Phase 2 (30 s–2 min). In the later interval, the picture reverses. Cells treated with azide alone, or with cytochalasin D, exhibited almost complete abolition of further elongation, whereas control cells continued to extend, achieving roughly a three‑fold increase in protrusion length. The combination of azide and cytochalasin D was especially potent in suppressing deformation. Colchicine alone did not markedly affect this later phase, implying that microtubules are less critical for sustained shape change. The data therefore indicate that the prolonged, extensive deformation requires active, ATP‑dependent remodeling of the actin cytoskeleton.

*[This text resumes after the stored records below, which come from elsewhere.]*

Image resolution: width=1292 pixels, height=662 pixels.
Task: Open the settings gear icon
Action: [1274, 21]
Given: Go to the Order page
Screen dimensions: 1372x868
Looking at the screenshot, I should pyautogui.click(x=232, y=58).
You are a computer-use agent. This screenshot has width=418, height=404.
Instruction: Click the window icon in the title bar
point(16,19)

The authors conclude that, although the initial response to an external force can be described by passive fluid‑membrane mechanics, the ability of a leukocyte to undergo large, sustained morphological changes depends on active metabolic processes. In physiological terms, this two‑stage behavior may reflect how circulating leukocytes negotiate narrow capillaries: a rapid, passive “squeezing” followed by an energy‑requiring, actin‑driven remodeling that permits continued elongation, adhesion, or transmigration.

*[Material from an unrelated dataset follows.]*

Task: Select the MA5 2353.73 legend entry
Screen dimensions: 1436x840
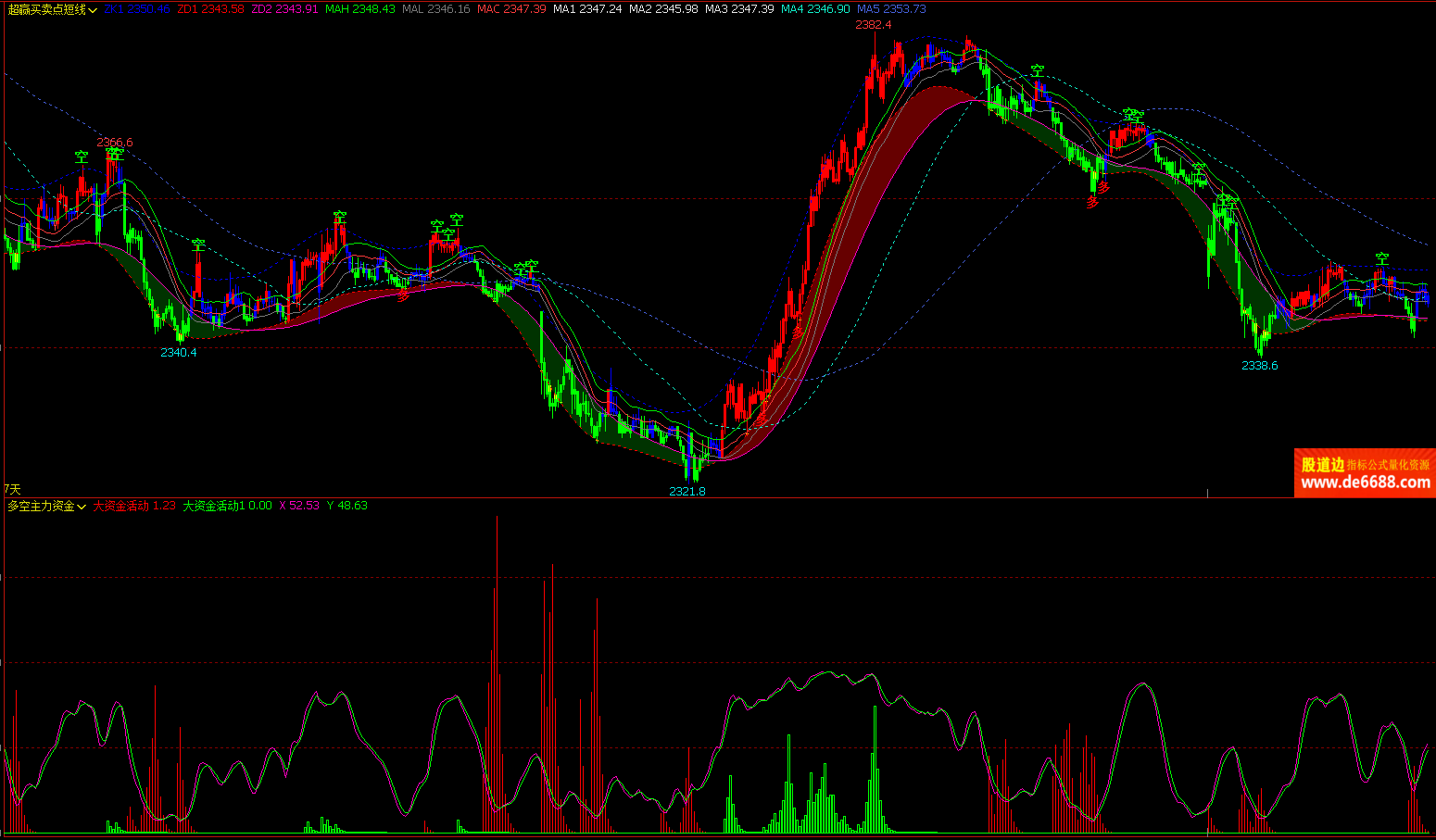Action: pos(891,9)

Methodologically, the work demonstrates the value of combining quantitative micropipette aspiration with targeted pharmacology to dissect the mechanical contributions of viscosity, membrane tension, and cytoskeletal dynamics. The derived physical parameters (162 Pa·s viscosity, 0.0142 mN·m⁻¹ tension) are consistent with earlier reports for leukocytes, reinforcing the validity of the Evans model for these cells.

From a broader perspective, the findings highlight that purely mechanical models are insufficient to predict leukocyte behavior under prolonged mechanical stress. Incorporating ATP‑dependent actin turnover, cortical tension regulation, and possibly signaling pathways that couple metabolic state to cytoskeletal remodeling will be essential for realistic simulations of immune cell trafficking, inflammation, and related pathologies. Moreover, the differential sensitivity to azide versus cytoskeletal drugs suggests potential therapeutic windows: targeting metabolic pathways could blunt excessive leukocyte deformation and extravasation in inflammatory diseases, whereas modulating actin dynamics might affect the early mechanical “squeezing” phase.

In summary, the paper provides compelling evidence that THP‑1 cell deformation proceeds through a fast, passive phase governed mainly by existing structural resistance, followed by a slower, active phase that is critically dependent on ATP production and actin filament dynamics. This dual‑phase model refines our understanding of leukocyte mechanics and underscores the necessity of integrating biophysical and biochemical viewpoints when studying cell deformation in health and disease.